Task objective
For the listing below, output exactly the lines from the line with "Task: Select lindner in the leaderboard" up to and including the line with "Task: Enable the DimensionAttribute checkbox", and no other lines.

Records supplied
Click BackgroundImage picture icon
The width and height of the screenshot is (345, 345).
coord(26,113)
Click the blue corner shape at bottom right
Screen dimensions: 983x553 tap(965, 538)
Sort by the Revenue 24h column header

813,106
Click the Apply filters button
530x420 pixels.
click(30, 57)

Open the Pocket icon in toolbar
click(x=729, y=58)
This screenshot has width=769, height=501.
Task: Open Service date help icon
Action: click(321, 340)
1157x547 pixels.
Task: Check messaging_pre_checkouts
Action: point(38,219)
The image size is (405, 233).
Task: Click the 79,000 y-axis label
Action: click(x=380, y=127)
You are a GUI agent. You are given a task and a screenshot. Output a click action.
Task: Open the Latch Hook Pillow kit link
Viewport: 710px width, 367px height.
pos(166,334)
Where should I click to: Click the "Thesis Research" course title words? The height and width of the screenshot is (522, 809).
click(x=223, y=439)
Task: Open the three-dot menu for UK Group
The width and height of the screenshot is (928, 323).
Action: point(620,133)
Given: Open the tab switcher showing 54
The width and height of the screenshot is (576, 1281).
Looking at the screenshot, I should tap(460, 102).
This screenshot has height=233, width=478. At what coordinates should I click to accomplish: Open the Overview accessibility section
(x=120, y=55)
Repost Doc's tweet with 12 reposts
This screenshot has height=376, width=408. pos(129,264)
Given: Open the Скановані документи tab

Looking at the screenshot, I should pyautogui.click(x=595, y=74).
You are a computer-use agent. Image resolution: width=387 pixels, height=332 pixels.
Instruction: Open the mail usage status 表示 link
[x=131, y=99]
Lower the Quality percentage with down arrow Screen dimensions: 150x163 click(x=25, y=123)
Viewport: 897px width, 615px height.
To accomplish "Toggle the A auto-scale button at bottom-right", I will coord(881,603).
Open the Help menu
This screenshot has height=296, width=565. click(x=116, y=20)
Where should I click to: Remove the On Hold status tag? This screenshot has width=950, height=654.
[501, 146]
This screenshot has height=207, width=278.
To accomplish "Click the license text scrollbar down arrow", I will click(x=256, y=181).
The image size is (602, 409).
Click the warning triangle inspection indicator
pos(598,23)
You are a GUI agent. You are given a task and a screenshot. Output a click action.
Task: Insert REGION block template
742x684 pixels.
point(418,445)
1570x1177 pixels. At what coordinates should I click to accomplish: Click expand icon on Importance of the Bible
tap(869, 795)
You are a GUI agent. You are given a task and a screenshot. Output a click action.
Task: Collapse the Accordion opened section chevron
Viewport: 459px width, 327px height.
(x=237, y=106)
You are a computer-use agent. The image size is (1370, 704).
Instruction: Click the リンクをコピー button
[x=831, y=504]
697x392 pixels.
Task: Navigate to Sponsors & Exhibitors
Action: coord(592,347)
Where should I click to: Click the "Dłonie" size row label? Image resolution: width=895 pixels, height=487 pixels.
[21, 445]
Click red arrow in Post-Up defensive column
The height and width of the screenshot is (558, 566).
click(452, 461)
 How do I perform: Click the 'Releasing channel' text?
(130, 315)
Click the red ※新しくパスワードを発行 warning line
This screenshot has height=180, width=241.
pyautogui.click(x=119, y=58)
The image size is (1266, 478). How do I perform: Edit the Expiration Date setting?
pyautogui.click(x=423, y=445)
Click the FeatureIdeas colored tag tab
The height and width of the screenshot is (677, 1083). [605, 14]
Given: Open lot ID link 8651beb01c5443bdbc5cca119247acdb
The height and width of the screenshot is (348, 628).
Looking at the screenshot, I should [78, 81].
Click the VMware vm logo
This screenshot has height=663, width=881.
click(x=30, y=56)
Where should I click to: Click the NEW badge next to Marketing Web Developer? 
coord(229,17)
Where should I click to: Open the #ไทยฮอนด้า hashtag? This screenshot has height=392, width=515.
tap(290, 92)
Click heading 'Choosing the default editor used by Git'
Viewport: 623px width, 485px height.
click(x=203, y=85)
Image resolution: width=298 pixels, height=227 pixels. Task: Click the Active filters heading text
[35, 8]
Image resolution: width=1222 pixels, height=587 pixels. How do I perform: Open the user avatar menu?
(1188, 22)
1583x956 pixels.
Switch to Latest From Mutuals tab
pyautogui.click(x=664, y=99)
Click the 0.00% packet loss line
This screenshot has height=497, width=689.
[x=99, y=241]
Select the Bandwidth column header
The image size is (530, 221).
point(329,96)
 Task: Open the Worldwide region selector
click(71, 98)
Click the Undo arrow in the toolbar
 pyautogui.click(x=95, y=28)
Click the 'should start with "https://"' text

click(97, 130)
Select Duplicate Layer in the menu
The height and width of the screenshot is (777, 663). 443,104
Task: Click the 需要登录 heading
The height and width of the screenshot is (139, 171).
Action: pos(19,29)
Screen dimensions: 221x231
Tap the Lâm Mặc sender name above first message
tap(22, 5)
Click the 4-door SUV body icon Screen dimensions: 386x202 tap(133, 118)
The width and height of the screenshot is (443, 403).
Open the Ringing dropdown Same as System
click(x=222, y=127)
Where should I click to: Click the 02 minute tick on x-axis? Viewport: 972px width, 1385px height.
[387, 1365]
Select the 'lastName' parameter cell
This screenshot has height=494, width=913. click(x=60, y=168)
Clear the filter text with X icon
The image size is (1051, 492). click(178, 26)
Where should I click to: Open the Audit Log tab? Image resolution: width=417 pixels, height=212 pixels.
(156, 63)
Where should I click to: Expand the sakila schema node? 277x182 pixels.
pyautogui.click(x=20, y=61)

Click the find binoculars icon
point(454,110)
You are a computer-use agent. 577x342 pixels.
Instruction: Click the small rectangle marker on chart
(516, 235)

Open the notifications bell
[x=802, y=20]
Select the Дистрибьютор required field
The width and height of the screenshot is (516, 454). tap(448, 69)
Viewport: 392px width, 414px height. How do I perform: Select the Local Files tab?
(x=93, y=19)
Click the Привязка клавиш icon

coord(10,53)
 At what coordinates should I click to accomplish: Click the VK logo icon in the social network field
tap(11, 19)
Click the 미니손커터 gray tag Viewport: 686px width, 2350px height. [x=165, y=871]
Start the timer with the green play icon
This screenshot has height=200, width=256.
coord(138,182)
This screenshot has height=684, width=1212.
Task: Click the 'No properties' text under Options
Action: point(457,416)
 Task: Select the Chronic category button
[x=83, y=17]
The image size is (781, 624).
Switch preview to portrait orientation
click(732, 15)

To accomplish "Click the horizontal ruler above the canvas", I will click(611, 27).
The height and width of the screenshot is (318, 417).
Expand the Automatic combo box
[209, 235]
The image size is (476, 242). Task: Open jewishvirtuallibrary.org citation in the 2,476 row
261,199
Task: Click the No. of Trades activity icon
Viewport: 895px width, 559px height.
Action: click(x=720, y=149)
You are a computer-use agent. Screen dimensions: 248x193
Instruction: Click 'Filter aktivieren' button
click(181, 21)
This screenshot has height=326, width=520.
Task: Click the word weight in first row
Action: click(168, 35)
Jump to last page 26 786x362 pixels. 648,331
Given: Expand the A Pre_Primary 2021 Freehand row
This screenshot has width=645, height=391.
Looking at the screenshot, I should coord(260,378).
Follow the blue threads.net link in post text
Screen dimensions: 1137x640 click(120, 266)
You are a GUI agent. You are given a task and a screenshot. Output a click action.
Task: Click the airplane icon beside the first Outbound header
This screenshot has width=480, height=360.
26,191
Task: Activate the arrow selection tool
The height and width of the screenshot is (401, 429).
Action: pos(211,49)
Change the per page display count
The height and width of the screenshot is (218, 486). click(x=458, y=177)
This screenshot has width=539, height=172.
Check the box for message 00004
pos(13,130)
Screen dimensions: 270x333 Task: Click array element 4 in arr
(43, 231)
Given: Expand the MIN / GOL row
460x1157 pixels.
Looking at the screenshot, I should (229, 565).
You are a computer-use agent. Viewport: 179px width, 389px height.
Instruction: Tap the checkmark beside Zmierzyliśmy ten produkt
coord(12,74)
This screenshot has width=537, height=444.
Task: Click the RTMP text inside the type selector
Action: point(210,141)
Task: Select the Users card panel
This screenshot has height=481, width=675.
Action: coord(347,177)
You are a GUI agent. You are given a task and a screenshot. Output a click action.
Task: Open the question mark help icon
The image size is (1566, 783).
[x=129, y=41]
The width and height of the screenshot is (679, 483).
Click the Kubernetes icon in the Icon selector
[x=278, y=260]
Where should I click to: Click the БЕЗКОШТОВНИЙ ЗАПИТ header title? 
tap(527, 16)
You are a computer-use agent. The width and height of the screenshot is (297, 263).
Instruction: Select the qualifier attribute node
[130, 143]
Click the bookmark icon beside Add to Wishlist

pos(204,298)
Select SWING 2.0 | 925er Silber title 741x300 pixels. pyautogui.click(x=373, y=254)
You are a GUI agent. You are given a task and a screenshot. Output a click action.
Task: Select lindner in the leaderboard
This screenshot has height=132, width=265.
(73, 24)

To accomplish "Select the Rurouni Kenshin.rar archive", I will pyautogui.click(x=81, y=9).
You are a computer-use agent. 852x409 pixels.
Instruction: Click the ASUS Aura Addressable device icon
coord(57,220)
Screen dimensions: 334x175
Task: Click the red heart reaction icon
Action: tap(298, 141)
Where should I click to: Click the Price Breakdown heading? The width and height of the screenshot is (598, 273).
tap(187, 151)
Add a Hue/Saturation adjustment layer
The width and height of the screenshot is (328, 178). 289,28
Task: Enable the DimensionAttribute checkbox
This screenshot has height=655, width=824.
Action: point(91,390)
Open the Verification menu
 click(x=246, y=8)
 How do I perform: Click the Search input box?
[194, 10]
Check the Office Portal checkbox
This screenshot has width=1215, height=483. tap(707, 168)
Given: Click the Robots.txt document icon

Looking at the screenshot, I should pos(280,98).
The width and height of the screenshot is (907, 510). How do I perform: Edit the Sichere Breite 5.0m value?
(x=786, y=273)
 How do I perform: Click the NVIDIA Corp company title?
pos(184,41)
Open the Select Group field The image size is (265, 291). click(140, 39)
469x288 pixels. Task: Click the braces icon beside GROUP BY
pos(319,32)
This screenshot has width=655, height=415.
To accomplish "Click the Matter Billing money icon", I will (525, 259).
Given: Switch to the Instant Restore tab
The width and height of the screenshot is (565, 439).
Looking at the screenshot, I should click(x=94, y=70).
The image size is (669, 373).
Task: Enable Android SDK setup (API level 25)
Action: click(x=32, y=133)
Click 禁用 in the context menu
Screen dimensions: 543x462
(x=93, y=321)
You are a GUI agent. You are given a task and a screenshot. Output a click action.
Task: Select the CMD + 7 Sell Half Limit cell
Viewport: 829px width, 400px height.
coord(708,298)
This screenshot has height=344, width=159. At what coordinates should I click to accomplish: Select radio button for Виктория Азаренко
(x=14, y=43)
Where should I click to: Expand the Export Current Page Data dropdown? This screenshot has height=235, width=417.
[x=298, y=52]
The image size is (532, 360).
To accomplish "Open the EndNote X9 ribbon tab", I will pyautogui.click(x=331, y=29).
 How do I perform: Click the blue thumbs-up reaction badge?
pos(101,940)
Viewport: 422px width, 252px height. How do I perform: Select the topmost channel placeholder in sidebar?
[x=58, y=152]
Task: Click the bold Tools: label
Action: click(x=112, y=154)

Result of the task
Task: Select lindner in the leaderboard
This screenshot has height=132, width=265.
(73, 24)

To accomplish "Select the Rurouni Kenshin.rar archive", I will pyautogui.click(x=81, y=9).
You are a computer-use agent. 852x409 pixels.
Instruction: Click the ASUS Aura Addressable device icon
coord(57,220)
Screen dimensions: 334x175
Task: Click the red heart reaction icon
Action: tap(298, 141)
Where should I click to: Click the Price Breakdown heading? The width and height of the screenshot is (598, 273).
tap(187, 151)
Add a Hue/Saturation adjustment layer
The width and height of the screenshot is (328, 178). 289,28
Task: Enable the DimensionAttribute checkbox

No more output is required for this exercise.